VI

O relativismo na Filosofia do Direito (1)

 

Em uma época como a nossa, é necessário ter muita coragem para confessar-se relativista. Ingressamos em um período de valores tidos como absolutos, de cujas alturas manifesta-se geralmente certo desdém e até desprezo pelo relativismo. A imagem do cético sorridente não representa mais a figura ideal do sábio. Interpreta-se o relativismo como falta de convicção e caráter. Para destruir estes mal-entendidos, proponho-me a mostrar que relativismo não significa carência de convicção, mas, ao contrário, forte convicção, até mesmo agressiva.
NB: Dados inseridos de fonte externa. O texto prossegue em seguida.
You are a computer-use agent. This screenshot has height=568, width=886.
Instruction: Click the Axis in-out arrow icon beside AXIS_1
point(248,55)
Desenvolveu-se o sistema relativista em oposição à doutrina do Direito Natural. Esta oposição baseia-se em determinados princípios metodológicos, em particular na concepção de que há uma idéia de Direito justo unívoca, cognoscível e demonstrável. A contestação desta tese parte de dois fundamentos, um dos quais se situa no campo das ciências experimentais e outro na teoria do conhecimento. A História do Direito e o Direito Comparado descobriram infindável variedade de manifestações da realidade jurídica, nas quais não há qualquer sinal de tendência a uma unidade ideal. Por outro lado, o criticismo de Kant provou-nos que tanto as formas de cultura quanto as formas de Direito são absolutas e têm validade universal, embora seu conteúdo dependa de dados empíricos e seja, portanto, totalmente relativo.
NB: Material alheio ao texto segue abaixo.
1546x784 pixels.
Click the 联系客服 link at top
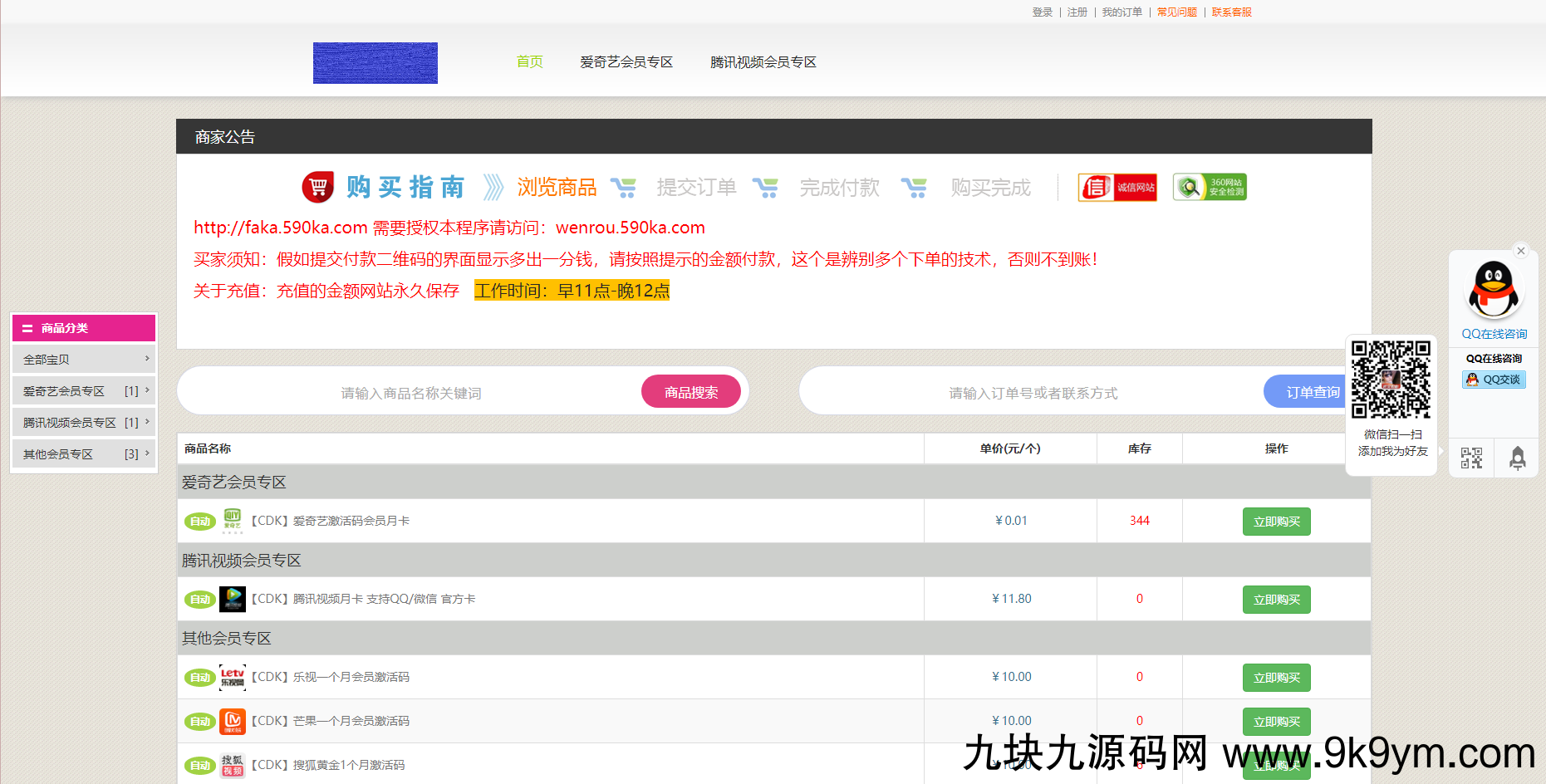tap(1231, 12)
O relativismo em Filosofia do Direito parte da tese segundo a qual qualquer concepção sobre o Direito justo só terá validade desde que pressuposta determinada situação social ou determinado sistema de valores. As situações sociais são infinitamente mutáveis; o número de sistemas de valores, ao contrário, é limitado. É, por isso, possível desenvolver-se um sistema de valores integral, aplicável a determinada situação social; mas é impossível decidir sobre qual dentre estes vários sistemas seja científico, demonstrável e irrefutável. A escolha entre eles só poderá ser feita a partir de profunda decisão da consciência individual. Isto significa que o relativismo corresponde a uma renúncia na razão teórica e simultaneamente a uma mais forte exigência da razão prática. Limitação para o pensamento científico, mas não covardia ou indiferença para o querer moral. O relativismo contém, pois, ao mesmo tempo, o desafio à luta contra a convicção do adversário, cuja indemonstrabilidade ele demonstra, e uma exortação ao respeito pela convicção do contendor, cuja irrefutabilidade ele exibe: disposição para a luta, de um lado, tolerância e justiça no julgamento, de outro. Esta é a Moral do relativismo. Este é o método relativista representado, na Filosofia do Direito alemã, por Max Weber, Georg Jellinek, Hans Kelsen e Hermann Kantorowicz.

Mas o relativismo é mais do que um método da Filosofia do Direito. É também parte essencial do sistema filosófico-jurídico. Não se trata pura e simplesmente de um agnosticismo; é mais que isso: é fonte importante para a visão objetiva.

Acima de tudo, o relativismo é a única origem possível para a força obrigatória do Direito Positivo. Se existisse um Direito da natureza, uma verdade jurídica única, cognoscível e demonstrável, não seria possível, de forma alguma, explicar porque o Direito Positivo contrário a esta verdade absoluta teria força obrigatória – ele deveria desaparecer, como um erro desmascarado por tal verdade. A obrigatoriedade do Direito Positivo só pode fundar-se no fato de que o Direito justo é incognoscível e indemonstrável. Sendo impossível o julgamento sobre a verdade ou falsidade das inúmeras concepções jurídicas e sendo necessário, de outra parte, um Direito único para todos os cidadãos, cumpre ao legislador, colocado diante de tal necessidade, cortar, com um golpe de sabre, o nó górdio que a ciência não pode desfazer. Sendo impossível descobrir o que seja justo, torna-se necessário determinar o que seja Direito. Em substituição a um impossível ato de verdade, torna-se necessário um ato de autoridade. O relativismo conduz ao Positivismo.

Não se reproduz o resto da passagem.